Al determinar la degradabilidad de la MS por gravimetría, no se observó diferencias entre el ensilado control y el ensilado con Vitafert, pero sí se incrementó la DIVMS con la inclusión del boniato en la composición de los ensilajes (P< 0.0001), obteniéndose la mayor degradabilidad con el 15 % de inclusión del tubérculo.

Al correlacionar los valores de DMO estimados y la DIVMS determinada por gravimetría, se encontró una alta correlación entre ambas variables (r= 0.7551). Esto es un elemento a tener en cuenta porque se podría utilizar la variable DMO para estimar, a partir de la producción de gas y el contenido de PB, el efecto de los tratamientos en la degradabilidad y así sustituir las determinaciones gravimétricas, las cuales a veces resultan engorrosas y tienen pérdidas de material no fermentado y por tanto, sobrestiman la DIVMS.

La inclusión de los aditivos Vitafert y tubérculo de boniato, a las concentraciones evaluadas, no influyó significativamente en la composición química de los ensilados mixtos evaluados. Sin embargo, ambos aditivos mejoraron las características fermentativas de los ensilajes al reducir los niveles de ácido butírico e incrementar propiónico. De igual manera, su uso mejoró el valor nutritivo de los productos ensilados al optimizar el comportamiento de los parámetros cinéticos de la fermentación in vitro e incrementar la producción de gas y AGCC individuales y totales, así como la DIVMS y las estimaciones de EM y DMO; observándose un efecto positivo del nivel de inclusión del boniato en varios de estos indicadores.

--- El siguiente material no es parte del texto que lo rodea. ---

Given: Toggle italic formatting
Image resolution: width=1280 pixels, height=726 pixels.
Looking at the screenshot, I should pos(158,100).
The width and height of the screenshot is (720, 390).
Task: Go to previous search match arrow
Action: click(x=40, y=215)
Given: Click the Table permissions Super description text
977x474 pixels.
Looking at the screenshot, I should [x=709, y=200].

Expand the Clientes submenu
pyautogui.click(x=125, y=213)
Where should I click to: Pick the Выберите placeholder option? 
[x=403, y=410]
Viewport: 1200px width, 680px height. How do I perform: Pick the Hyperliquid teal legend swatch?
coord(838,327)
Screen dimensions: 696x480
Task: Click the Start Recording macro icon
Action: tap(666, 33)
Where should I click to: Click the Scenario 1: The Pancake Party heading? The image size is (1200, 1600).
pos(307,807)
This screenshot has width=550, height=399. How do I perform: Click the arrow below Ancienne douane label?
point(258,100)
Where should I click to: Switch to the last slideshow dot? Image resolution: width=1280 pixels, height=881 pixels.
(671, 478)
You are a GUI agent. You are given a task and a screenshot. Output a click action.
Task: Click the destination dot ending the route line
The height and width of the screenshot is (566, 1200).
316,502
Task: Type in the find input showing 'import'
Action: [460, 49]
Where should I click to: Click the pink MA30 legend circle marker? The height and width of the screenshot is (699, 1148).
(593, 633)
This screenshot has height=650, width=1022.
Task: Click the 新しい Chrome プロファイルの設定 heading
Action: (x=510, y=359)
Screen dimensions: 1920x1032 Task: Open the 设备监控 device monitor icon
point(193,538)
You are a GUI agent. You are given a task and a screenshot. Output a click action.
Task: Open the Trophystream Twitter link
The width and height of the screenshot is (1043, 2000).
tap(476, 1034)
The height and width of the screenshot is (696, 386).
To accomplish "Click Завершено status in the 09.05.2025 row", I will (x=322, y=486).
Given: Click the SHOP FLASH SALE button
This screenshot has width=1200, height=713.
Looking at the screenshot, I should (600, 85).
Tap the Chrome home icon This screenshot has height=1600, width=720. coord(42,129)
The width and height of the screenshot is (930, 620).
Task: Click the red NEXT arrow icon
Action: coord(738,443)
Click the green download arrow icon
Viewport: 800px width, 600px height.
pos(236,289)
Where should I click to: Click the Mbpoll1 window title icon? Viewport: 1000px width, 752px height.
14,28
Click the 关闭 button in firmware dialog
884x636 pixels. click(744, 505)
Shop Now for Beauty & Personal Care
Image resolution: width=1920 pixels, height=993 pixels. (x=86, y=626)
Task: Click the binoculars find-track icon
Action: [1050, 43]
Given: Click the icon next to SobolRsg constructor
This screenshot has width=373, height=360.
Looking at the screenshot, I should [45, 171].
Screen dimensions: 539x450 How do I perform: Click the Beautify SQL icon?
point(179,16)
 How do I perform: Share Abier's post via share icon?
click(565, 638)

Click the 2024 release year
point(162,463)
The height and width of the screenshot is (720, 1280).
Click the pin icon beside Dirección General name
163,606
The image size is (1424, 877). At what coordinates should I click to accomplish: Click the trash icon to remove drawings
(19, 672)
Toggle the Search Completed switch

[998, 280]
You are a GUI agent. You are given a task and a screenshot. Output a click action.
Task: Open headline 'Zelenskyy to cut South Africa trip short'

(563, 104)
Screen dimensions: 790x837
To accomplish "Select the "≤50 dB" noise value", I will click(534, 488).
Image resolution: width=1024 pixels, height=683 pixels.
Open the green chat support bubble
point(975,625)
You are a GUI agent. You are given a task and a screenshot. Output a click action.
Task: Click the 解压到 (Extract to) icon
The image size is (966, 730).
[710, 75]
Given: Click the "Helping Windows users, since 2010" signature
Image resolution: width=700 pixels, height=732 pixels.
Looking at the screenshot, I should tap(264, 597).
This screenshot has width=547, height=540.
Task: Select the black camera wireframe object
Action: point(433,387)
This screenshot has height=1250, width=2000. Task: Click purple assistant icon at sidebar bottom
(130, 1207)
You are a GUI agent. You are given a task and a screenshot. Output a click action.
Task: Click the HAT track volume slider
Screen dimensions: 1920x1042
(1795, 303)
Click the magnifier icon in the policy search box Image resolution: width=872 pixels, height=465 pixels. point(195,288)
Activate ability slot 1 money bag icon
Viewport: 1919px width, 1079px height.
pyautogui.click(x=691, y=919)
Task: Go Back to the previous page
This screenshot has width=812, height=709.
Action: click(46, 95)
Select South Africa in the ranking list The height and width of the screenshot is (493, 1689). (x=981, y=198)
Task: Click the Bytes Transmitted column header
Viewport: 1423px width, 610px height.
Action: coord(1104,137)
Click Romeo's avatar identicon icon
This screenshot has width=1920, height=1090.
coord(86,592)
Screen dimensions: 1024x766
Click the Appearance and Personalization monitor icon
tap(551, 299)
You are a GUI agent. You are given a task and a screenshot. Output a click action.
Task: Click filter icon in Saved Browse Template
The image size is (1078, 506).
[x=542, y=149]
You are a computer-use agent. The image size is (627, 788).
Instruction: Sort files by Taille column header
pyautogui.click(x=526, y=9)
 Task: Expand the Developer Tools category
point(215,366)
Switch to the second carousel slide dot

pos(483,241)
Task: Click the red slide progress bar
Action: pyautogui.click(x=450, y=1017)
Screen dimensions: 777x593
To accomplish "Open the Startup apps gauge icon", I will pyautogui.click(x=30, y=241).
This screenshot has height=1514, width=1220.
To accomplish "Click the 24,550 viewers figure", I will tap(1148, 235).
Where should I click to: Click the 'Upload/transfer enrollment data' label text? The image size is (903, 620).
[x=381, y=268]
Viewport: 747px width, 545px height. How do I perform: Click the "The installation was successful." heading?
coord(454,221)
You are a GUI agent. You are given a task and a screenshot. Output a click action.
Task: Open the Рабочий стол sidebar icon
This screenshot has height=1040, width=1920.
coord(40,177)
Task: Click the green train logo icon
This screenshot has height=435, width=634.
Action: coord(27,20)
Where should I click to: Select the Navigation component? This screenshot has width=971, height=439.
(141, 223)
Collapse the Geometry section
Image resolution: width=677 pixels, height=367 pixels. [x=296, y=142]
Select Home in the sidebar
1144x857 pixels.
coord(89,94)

A partir de estos resultados, se recomienda evaluar niveles superiores de inclusión de tubérculo de boniato para incrementar la disponibilidad de carbohidratos no estructurales en el producto ensilado. Además, a partir de los bajos niveles de PB y NH3 observados se debe valorar incrementar el contenido proteico de las mezclas a ensilar a partir del empleo de proporciones mayores de la arbustiva proteica o de pequeñas cantidades de urea. Por último, si bien el empleo del Vitafert es una opción viable para pequeños y medianos productores, sería útil evaluar cepas puras de microorganismos con potencialidades como aditivos a ensilajes, que constituyan una opción factible para desarrollar productos para los grandes productores, a los cuales la rusticidad de la producción del Vitafert no les es viable.